= Erica Plambeck =

American operations researcher

Erica L. Plambeck is an American operations researcher specializing in supply chain management and environmental sustainability. She is Charles A. Holloway Professor of Operations, Information & Technology in the Stanford Graduate School of Business, professor in the Stanford University Department of Civil & Environmental Engineering, senior fellow in the Stanford Woods Institute for the Environment, and the 2022–2023 Dhirubhai Ambani Faculty Fellow in Entrepreneurship at Stanford University.

==Education and career==
Plambeck majored in industrial engineering and mathematics at the University of Wisconsin–Madison, graduating in 1994. After traveling to England as a Marshall Scholar and earning a master's degree in management studies at the University of Cambridge and a diploma in economics at the London School of Economics, she returned to the US for doctoral study in engineering economic systems and operations research at Stanford University, where she completed her Ph.D. in 2000. Her dissertation, Dynamic Incentive Problems in Operations Management, was jointly supervised by Stefanos Zenios and Stephen M. Robinson.

She became an assistant professor in the Stanford Graduate School of Business in 2000, affiliated with its program in Operations, Information & Technology.
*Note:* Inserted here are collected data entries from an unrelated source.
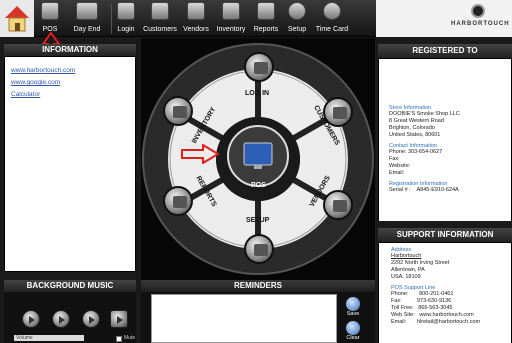  I want to click on wheel-vendors-button, so click(338, 205).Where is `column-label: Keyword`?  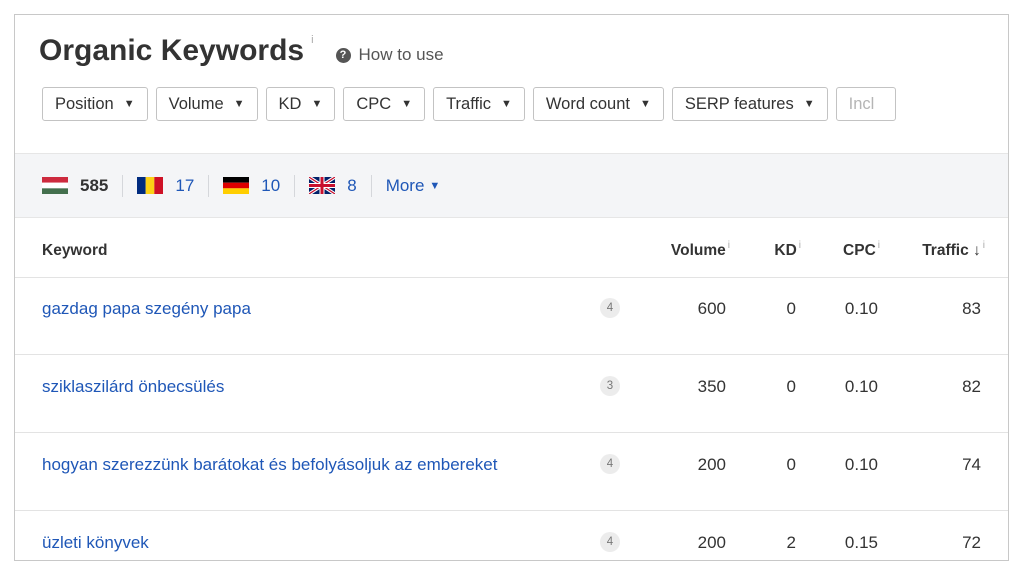 column-label: Keyword is located at coordinates (75, 250).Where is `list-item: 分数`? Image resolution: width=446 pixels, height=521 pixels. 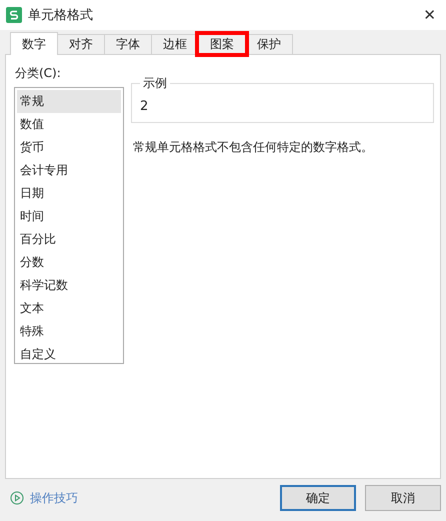 list-item: 分数 is located at coordinates (69, 262). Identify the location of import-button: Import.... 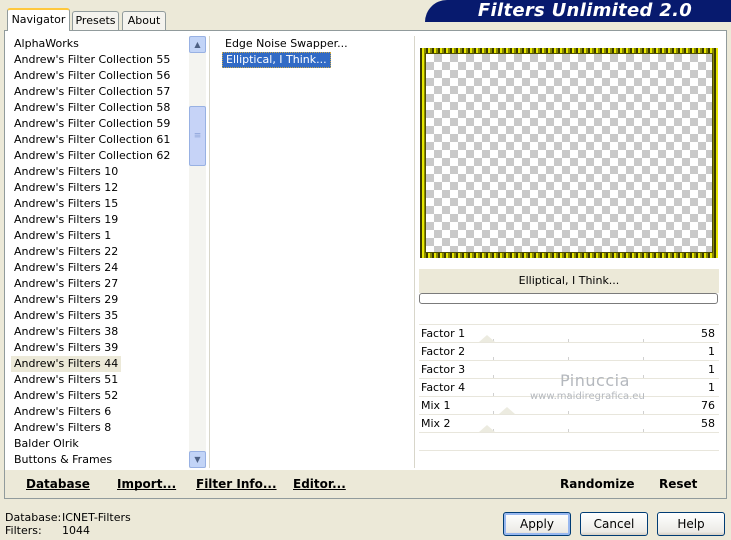
(146, 484).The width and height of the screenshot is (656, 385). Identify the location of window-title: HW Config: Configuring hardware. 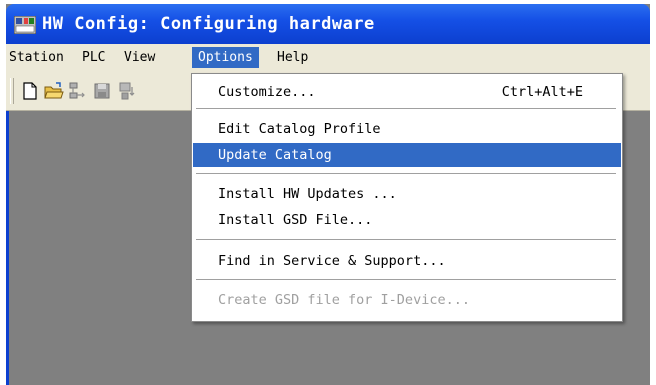
(208, 24).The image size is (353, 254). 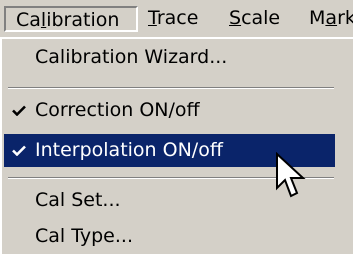 I want to click on menu-item-correction-label: Correction ON/off, so click(x=118, y=110).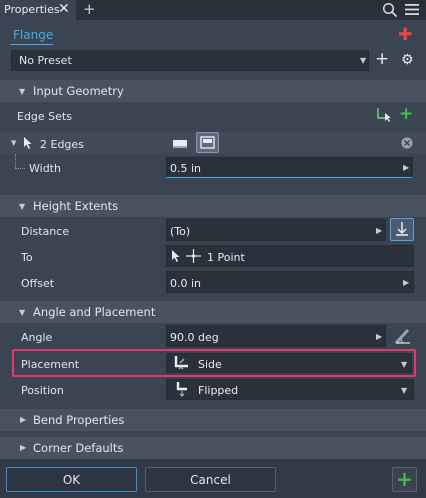  I want to click on add-preset-icon: ✚, so click(405, 35).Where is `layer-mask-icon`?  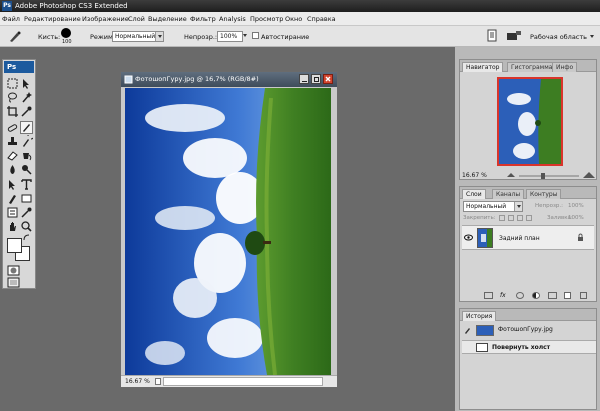 layer-mask-icon is located at coordinates (520, 296).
There, she became a full professor in 2005, was named Walter Kenneth Kilpatrick Professor in 2010, and was named Charles A. Holloway Professor in 2015. She also holds an affiliation as professor in Stanford's Department of Civil & Environmental Engineering, part of both the Stanford University School of Engineering and Stanford Doerr School of Sustainability.

==Recognition==
Plambeck was a 2003 recipient of the Presidential Early Career Award for Scientists and Engineers, "for applying innovative approaches to optimize real-time information for industrial issues such as movement in the supply chain, and dynamic control of pricing and production". The Aspen Institute gave Plambeck a Faculty Pioneer Award in 2005.